Resulting amplicons were subjected to direct sequencing using the BigDye
terminator v3.1 kit (Applied Biosystems) and an ABI Prism 3140 automated
sequencer (Applied Biosystems). The sequencing of each amplicon was performed in
both directions using semi-nested PCR primers. Sequence data obtained using the
ABI PRISM kits were viewed, assembled and edited using the CLC Main Workbench
5.7.2 software (CLC bio, Aarhus, Denmark). Consensus sequences were submitted to
databases with the following accession numbers: MK310554 to MK310568 and
MK310788 to MK310984 respectively for the VP1 and VP3-VP1 sequences of NPEVs;
MK310569 to K310641, MK310642 to MK310714 and MK310715 to MK310787 respectively
for the 2C^ATPase, 3D^pol and 5’UTR sequences of cVDPVs;
MK310985 to MK311038 for the full-length VP1 sequences of cVDPVs; MK311039 to
MK311132 for the full-length VP1 sequences of Sabin-like PVs.
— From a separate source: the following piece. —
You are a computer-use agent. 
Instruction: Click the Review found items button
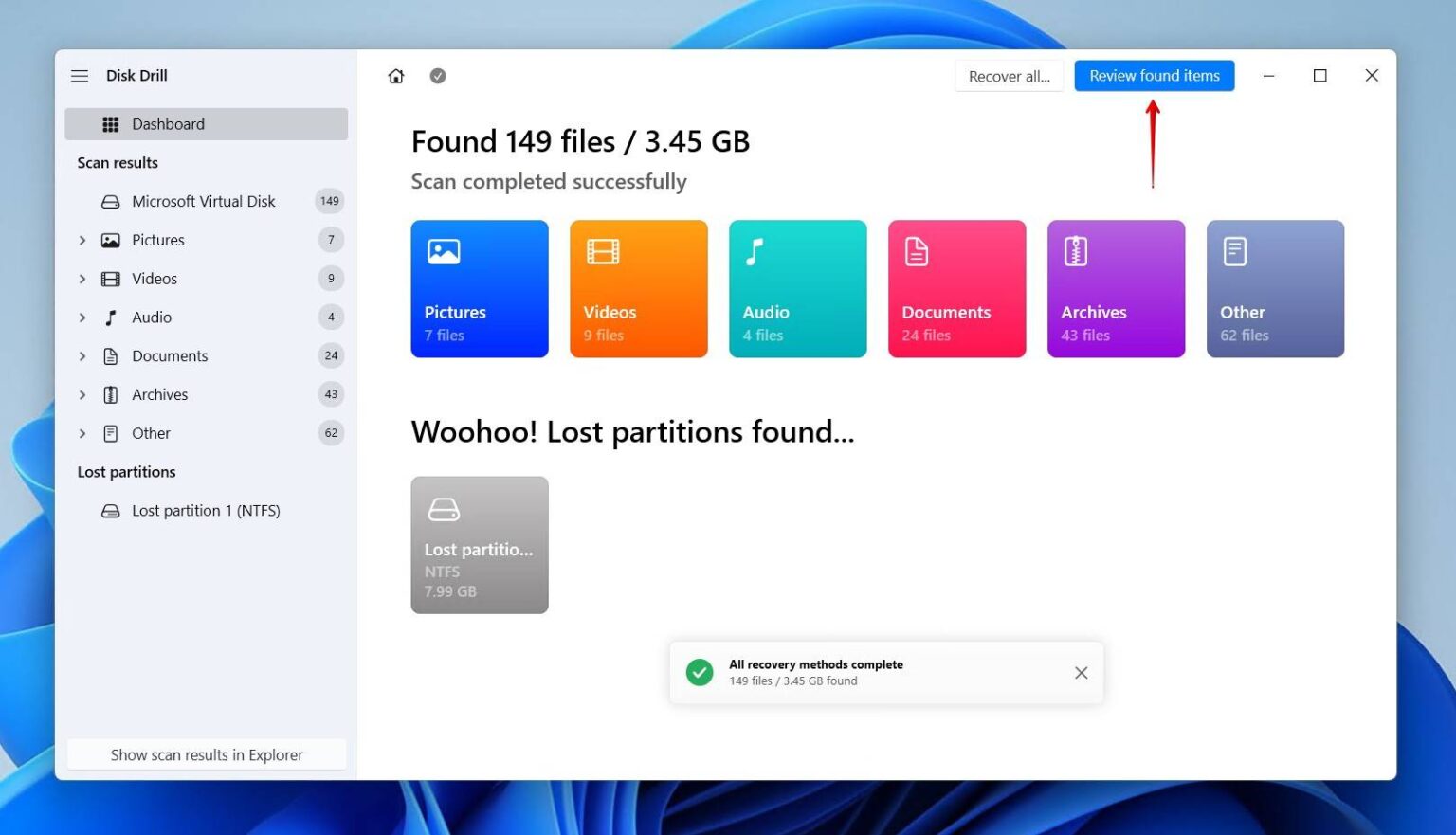pyautogui.click(x=1154, y=75)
Sadeuh-Mba S.A., Kavunga-Membo H., Joffret M.L., Yogolelo R., Endegue-Zanga M.C., Bessaud M., Njouom R., Muyembe-Tamfu J.J, & Delpeyroux F. (2019). Genetic landscape and macro-evolution of co-circulating Coxsackieviruses A and Vaccine-derived Polioviruses in the Democratic Republic of Congo, 2008-2013. PLoS Neglected Tropical Diseases, 13(4), e0007335.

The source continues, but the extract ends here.